Out-Law News 3 min. read

Business Secretary denounces "heavy handed" European employment regulations


Business Secretary Vince Cable has reiterated his commitment to "rolling back excessive regulation" from Europe ahead of expected employment law changes due to be announced as part of the Queen's Speech.

In an opinion piece written for the Daily Telegraph, Cable denounced the "red tape factories of Brussels" for the introduction of laws such as the Working Time Directive (WTD), which limits the working week to 48 hours.

"The directive incorporates the idea that is most clearly expressed in the French 35-hour week: that work should be compulsorily restricted and shared out, whether or not it suits the needs of individual workers or firms," he said. "Not only is this dreadful economics, it is also deeply illiberal."

He said that the UK, which insisted on retaining the right for workers to opt out of the limit, was no longer the only European country opposed to the EU's "heavy-handed, one-size-fits-all approach".

Cable added that he was "fighting" to restrict the impact of other European employment law changes, including proposed European Parliament amendments to the Pregnant Workers Directive and recent "damaging" rulings by the European Court of Justice.

"One ruling decrees that employers should be forced to give their employees more time off work if they are injured or fall ill while on holiday. This proposition goes far beyond what was originally intended by the WTD and would simply strangle small businesses," he said. "I have instructed my officials to roll back these damaging rulings wherever possible, ensuring we strike a balance between protecting employees and giving employers the flexibility they need to help grow this country out of recession."

However employment law expert Amy Brokenshire of Pinsent Masons, the law firm behind Out-Law.com, said that there were limits to what the Government could do to 'resist' European regulations.

"We are, after all, part of Europe and Mr Cable is not suggesting that we change that," she said. "Accordingly, the UK is going to be subject to European legislation going forwards, and the Government won't be able to simply pick and choose which bits of European legislation should and shouldn't apply."

The Government is due to unveil an Enterprise and Regulatory Reform Bill as part of its legislative agenda for the next Parliamentary session tomorrow, according to press reports. The plans will reportedly bring in changes to the pay of top executives and a streamlined employment tribunal system, as well as reducing the regulatory burden for small businesses.

The Department for Business, Innovation and Skills (BIS) recently led a consultation process on a package of measures it described as "the most radical reform to employment law for decades". It has proposed reducing the 90-day minimum consultation period for collective redundancies, streamlining criminal records checks and introducing 'protected conversations' which would allow employers and employees to have frank discussions about workplace issues future plans without risk of any comments being used against them in a tribunal.

Proposed changes to the tribunal system include the introduction of fees for anyone wishing to take a claim to an employment tribunal. The Ministry of Justice (MoJ) recently consulted on the best method of doing this, with separate fees to lodge a claim then take it to a hearing proposed. Alternatively a threshold could be introduced, so that those seeking a tribunal award of more than £30,000 will have to pay more to bring a claim.

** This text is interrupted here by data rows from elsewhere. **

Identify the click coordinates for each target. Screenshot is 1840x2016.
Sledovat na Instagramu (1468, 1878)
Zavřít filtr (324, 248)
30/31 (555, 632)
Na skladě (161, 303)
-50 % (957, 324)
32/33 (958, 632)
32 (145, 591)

The Government also set out its plans to allow shareholders a binding vote on executive salaries, alongside other measures designed to address growing concerns about rising executive pay levels, in March.

Some of the measures that are likely to be covered in the Queen's Speech have already come into force, said Brokenshire. For example, some employment judges have already begun to sit alone while hearing unfair dismissal cases.

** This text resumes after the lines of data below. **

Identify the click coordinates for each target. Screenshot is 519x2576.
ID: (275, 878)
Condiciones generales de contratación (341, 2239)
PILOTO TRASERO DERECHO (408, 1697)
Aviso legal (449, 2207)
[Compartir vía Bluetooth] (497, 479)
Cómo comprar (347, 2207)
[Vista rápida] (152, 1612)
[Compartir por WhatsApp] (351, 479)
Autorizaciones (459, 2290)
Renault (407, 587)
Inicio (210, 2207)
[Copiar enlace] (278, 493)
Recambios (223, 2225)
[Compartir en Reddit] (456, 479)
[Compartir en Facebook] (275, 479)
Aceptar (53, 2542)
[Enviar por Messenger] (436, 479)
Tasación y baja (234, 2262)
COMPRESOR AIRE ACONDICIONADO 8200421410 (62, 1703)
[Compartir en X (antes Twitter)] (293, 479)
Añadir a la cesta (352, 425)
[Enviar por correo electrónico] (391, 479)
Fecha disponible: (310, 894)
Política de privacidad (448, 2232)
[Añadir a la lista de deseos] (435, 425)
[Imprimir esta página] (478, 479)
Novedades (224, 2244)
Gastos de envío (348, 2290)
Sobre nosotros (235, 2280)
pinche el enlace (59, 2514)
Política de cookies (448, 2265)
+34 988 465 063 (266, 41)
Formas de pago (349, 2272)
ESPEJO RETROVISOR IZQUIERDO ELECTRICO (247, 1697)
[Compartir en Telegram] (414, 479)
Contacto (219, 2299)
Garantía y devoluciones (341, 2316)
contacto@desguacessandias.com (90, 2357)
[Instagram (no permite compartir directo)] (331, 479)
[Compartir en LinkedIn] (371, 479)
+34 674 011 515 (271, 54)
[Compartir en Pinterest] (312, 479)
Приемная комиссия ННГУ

"However, we are still waiting for a firm date for the introduction of early ACAS conciliation and the proposals in relation to employment tribunal fees and protected conversation are still subject to consultation," she said. "In the absence of further detail about these proposals, it is difficult to understand how they will be expected to work in practice. In particular, the concept of protected conversations has been pitched as a fairly radical proposal for change, and yet at present it remains entirely unclear how these conversations will be expected to be used by employers and employees in practice."